Common Gimkit Question Mistakes Teachers Make
Writing Trick Questions
I once buried “Which is NOT an example of…” inside otherwise straightforward kits. Students hated it. It tested reading carefulness, not content knowledge. Be direct. If you want to assess exceptions, make that the explicit focus.
Copy-Pasting From Textbook Test Banks
Imported questions often have awkward phrasing, overly complex scenarios, or answer choices that don’t fit Gimkit’s format. Use external sources for inspiration, then rewrite in your own voice.
Ignoring Mobile Users
Many students play on phones. Long passages and complex formatting become unreadable on small screens. Keep questions concise. Save extended-text questions for computer-only days.
Skipping Wrong Answer Analysis
Gimkit’s reports show which wrong answers students select most. If everyone picks the same distractor, either that option is misleadingly worded or there’s a real misconception you need to address in instruction — not just in the game.
Collaborative Gimkit Template Development for Teaching Teams
Split the Work
Three teachers covering the same course each take responsibility for specific units. Share kits with each other. Triple the resource library at one-third the individual workload.
Schedule Quality Control Check-Ins
Brief monthly meetings to review each other’s questions, catch errors, discuss student feedback, and refine answer choices based on what you’re seeing in actual gameplay.
Maintain a Living Revision Document
Flag questions for review with notes like “students consistently miss this — needs rewording” or “distractor B is too close to the correct answer.” Templates should evolve, not calcify.
Making Gimkit Questions Accessible for All Learners
Simplify Reading Level Without Dumbing Down Content
Instead of: “Which of the following represents the most accurate characterization of the protagonist’s emotional state during the climactic scene?”
Write: “How does the main character feel during the most important scene?”
Same rigor. Half the reading barrier.
Balance Processing Time
Some questions require significant mental processing. In timed modes like Floor Is Lava, these disadvantage careful-but-slower thinkers. Mix quick-recall questions with deeper-thinking questions deliberately.
Describe Visual Concepts in Words
Write “a right triangle with legs of 3 and 4” rather than relying on images that may not display well across devices.

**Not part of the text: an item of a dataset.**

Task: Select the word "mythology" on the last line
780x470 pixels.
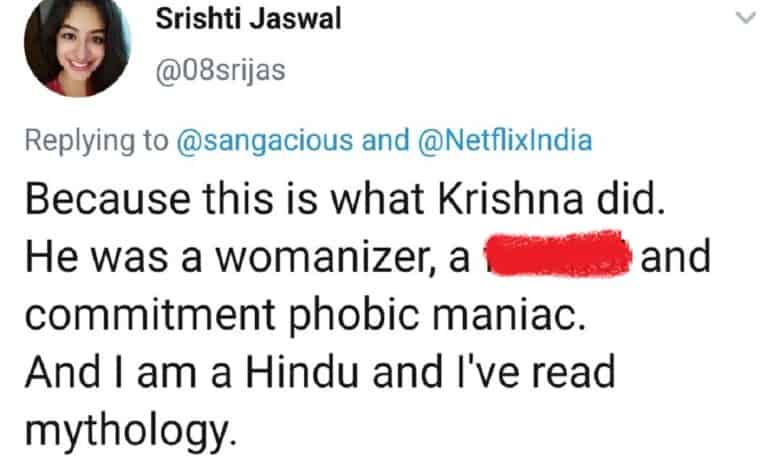Action: click(128, 433)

How to Measure Whether Your Gimkit Questions Are Working
Completion rates: Students abandoning games early? Questions might be too hard or too frustrating.
Wrong answer patterns: Everyone picking the same distractor? Either the option is misleading or you’ve found a teaching gap.

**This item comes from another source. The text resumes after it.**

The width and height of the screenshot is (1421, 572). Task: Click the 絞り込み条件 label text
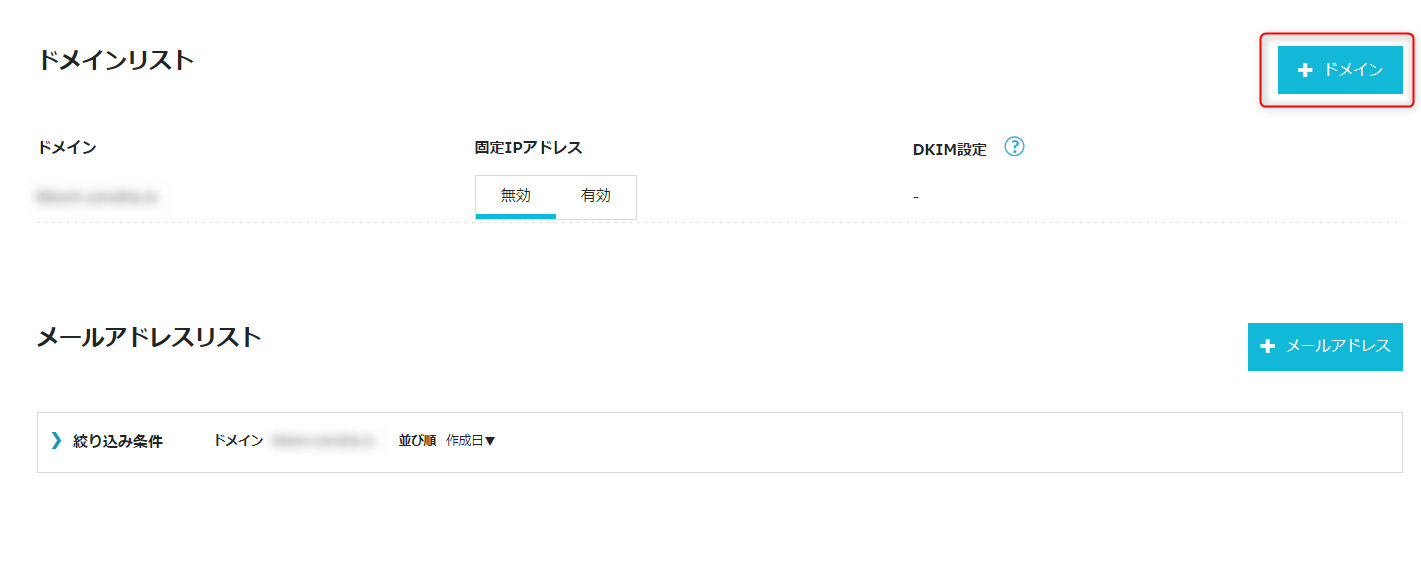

Post-game assessment performance: Do students score better on summative tests covering Gimkit content? I’ve tracked this informally for years — well-designed kits consistently correlate with stronger retention.
Direct student feedback: Ask them: “Which questions felt confusing? Which felt too easy? Which made you think?” Students provide surprisingly useful design insights when you ask.

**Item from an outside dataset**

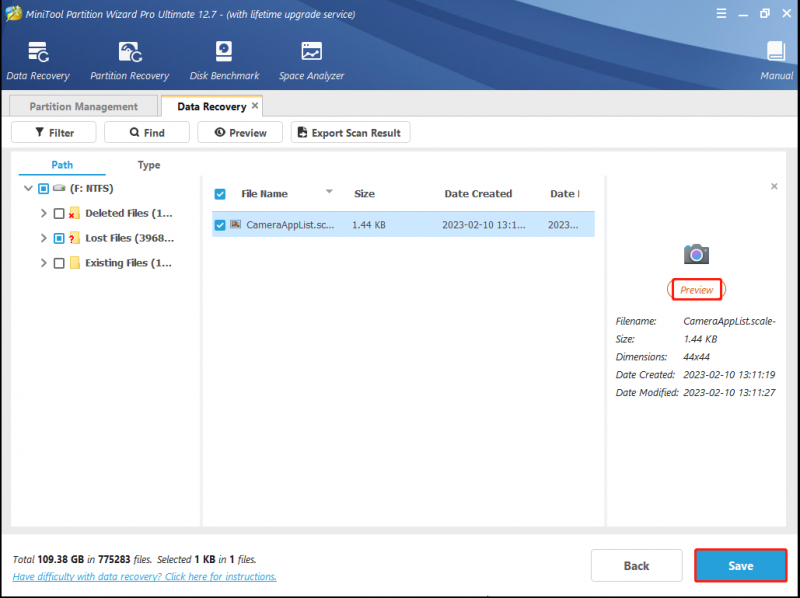Open the Data Recovery tool icon
The width and height of the screenshot is (800, 598).
38,53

The Bottom Line on Building Better Gimkit Questions
After years of building and refining templates, I’ve come to see this work as genuine instructional design — not just quiz creation. The questions you ask shape what students pay attention to, what they practice repeatedly, and ultimately what sticks.
Good templates don’t arrive fully formed. They evolve through classroom use, student feedback, colleague collaboration, and ruthless revision. Your first kit won’t be your best, and that’s completely fine.
Build the system: Master document, difficulty tiers, naming conventions.
Build the habit: Revise after every use, flag what’s broken, celebrate what works.
Build the team: Share the workload, share the insights, share the wins.
The gaming mechanics keep students engaged in the moment. The quality of your questions determines whether that engagement becomes lasting understanding.
Your students — and your future self scrambling at 10 PM during finals week — will thank you.